Not unlike his fictional counterparts in The Americans, Barsky found years of living in America gradually turned him into a Communism skeptic. He started resenting the demands intelligence work made on his professional and personal life. In early December 1988 Barsky spotted a fist-sized spot of red paint on the subway platform at 80th and Hudson streets. It was a signal from his handlers: His cover had been blown. Get out now.
He ignored the warning as well as an in-person visit from an agent threatening to kill him. Knowing that the KGB was scared of an AIDS epidemic spreading in the Soviet Union, Barsky told the agency he had acquired the disease. He promised he would not defect and took a gamble that the KGB would not pursue him. Roughly one year later the Berlin Wall fell; the Soviet Union collapsed shortly thereafter. During the next 10 years Barsky took jobs with UnitedHealthcare and Prudential, and he, Penelope, and their daughter settled into the east Pennsylvania suburbs.

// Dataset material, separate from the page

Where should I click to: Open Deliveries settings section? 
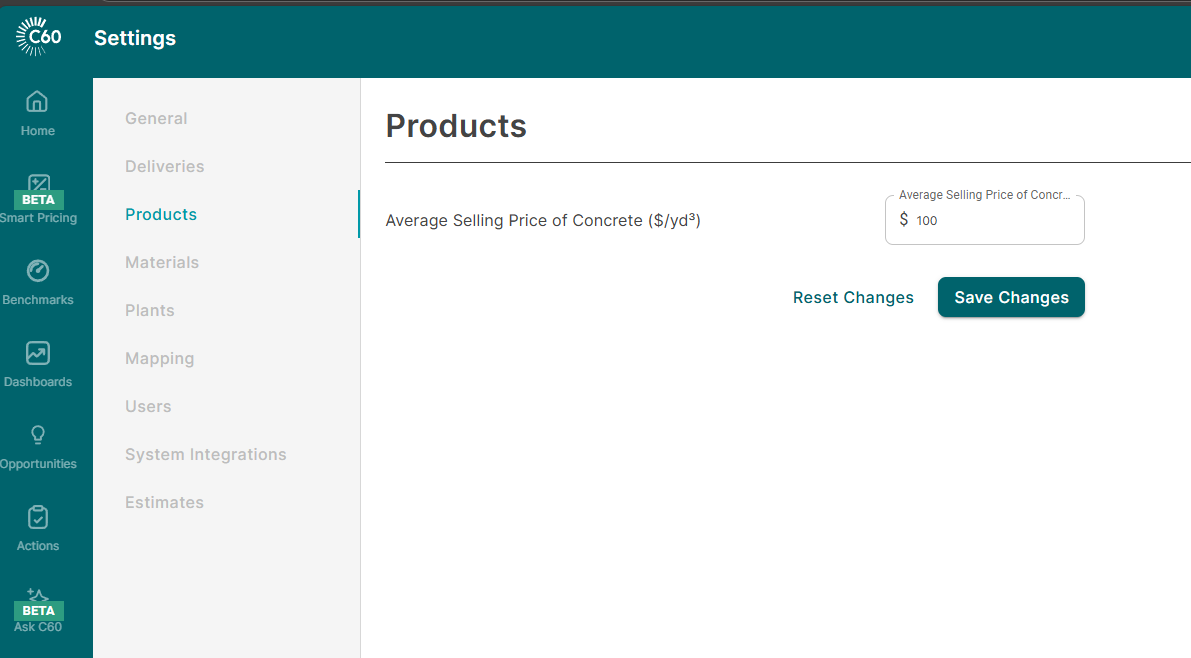click(x=164, y=166)
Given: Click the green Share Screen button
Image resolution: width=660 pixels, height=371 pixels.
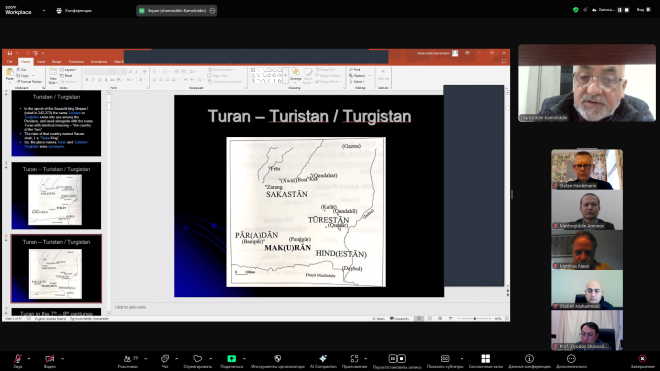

Around the same time, FBI special agent Joe Reilly, acting on a trove of information turned over by a recently defected KGB archivist, started spying on Barsky: first as a birdwatcher on a nearby property and later using an FBI-purchased wiretap system set up in the house next door. “I was going through his trash for a year and a half,” Reilly says. When Barsky confessed his past life during an argument with Penelope, Reilly was listening. The next day, Reilly pulled him over. Barsky agreed to provide information, ultimately disclosing secrets about Morse code and training techniques—provided he and Penelope be given U.S. citizenship. “He didn’t want to give that up to go back to a system that was crumbling and falling apart,” says Reilly, who now considers Barsky a friend. “He had left children before . . . in Germany. I think it bothered him.”
Barsky divorced in 2008. He found God and remarried several years later, and in 2015 he was featured in the German weekly magazine Der Spiegel. A 60 Minutes segment followed. His past life was news to his employer—the New York Independent System Operator, which manages the Empire State’s electric grid—who summarily fired him. Watching his savings deplete, he and his family searched for affordable locales and settled on Newton County. Today he spends his days writing and talking about his faith and past life at religious and corporate events, and he has appeared as a talking head on CNN and MSNBC to discuss Russia. He thinks the country did try to create mischief during the national election and thinks partisan bickering between Democrats and Republicans over Putin could threaten national security. In March he published a tell-all book, Deep Undercover, that’s attracting large crowds at book festivals and being shopped around to film producers. There is life after espionage.